*** Opening of DATA SHOWN ***
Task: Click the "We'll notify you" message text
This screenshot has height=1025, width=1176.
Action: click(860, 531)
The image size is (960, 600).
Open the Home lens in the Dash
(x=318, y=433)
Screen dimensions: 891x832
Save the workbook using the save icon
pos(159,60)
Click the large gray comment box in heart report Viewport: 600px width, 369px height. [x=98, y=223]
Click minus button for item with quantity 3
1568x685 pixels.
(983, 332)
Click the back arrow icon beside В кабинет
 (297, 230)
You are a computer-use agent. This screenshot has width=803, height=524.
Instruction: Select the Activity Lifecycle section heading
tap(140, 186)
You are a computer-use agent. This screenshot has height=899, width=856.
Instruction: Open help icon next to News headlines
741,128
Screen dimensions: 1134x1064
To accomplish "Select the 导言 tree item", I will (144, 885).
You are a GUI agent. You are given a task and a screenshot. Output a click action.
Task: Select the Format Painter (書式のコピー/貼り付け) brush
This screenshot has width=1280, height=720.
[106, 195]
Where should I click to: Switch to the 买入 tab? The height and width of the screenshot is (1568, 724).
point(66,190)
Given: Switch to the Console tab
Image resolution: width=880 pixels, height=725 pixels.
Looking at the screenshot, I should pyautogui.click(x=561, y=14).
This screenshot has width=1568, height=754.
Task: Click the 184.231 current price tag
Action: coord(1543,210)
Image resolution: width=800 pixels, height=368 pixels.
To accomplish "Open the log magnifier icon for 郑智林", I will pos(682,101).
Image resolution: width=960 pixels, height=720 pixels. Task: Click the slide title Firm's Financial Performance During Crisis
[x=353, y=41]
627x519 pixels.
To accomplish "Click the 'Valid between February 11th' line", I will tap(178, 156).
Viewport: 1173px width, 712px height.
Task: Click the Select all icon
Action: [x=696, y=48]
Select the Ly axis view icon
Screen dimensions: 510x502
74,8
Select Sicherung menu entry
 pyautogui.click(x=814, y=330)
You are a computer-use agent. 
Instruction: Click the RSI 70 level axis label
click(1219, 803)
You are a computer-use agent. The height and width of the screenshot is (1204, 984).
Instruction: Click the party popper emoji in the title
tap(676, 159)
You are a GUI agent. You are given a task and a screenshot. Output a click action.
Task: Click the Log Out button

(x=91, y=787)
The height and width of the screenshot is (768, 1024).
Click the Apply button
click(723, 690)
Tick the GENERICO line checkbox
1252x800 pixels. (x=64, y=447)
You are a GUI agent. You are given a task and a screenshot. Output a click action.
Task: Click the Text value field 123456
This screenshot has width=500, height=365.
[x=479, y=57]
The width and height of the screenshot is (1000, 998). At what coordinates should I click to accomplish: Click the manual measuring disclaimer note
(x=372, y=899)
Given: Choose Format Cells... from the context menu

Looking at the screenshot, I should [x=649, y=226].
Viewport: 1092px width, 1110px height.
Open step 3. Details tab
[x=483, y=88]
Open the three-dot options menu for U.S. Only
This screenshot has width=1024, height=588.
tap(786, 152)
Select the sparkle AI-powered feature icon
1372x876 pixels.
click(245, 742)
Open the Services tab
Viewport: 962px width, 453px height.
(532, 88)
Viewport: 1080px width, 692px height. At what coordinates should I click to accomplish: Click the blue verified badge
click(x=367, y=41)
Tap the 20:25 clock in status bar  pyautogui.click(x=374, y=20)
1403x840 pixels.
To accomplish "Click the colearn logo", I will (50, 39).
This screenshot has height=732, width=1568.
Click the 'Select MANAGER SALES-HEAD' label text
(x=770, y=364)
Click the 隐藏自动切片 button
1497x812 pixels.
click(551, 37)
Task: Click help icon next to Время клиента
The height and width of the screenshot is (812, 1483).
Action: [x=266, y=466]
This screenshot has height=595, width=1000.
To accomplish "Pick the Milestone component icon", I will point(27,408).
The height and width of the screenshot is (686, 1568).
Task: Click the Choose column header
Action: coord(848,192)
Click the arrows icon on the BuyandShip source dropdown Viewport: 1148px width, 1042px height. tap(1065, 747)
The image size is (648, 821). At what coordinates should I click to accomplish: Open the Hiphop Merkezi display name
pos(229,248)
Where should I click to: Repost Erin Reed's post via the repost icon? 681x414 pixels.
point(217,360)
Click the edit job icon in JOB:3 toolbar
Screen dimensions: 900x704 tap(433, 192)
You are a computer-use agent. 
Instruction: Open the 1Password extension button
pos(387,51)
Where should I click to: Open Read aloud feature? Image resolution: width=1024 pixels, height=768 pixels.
*** Close of DATA SHOWN ***
* WHAT THE EXERCISE ASKS
Please copy every line from the entries that includes the word "item".

* RESPONSE FOR THIS EXERCISE
Click minus button for item with quantity 3
To accomplish "Select the 导言 tree item", I will (144, 885).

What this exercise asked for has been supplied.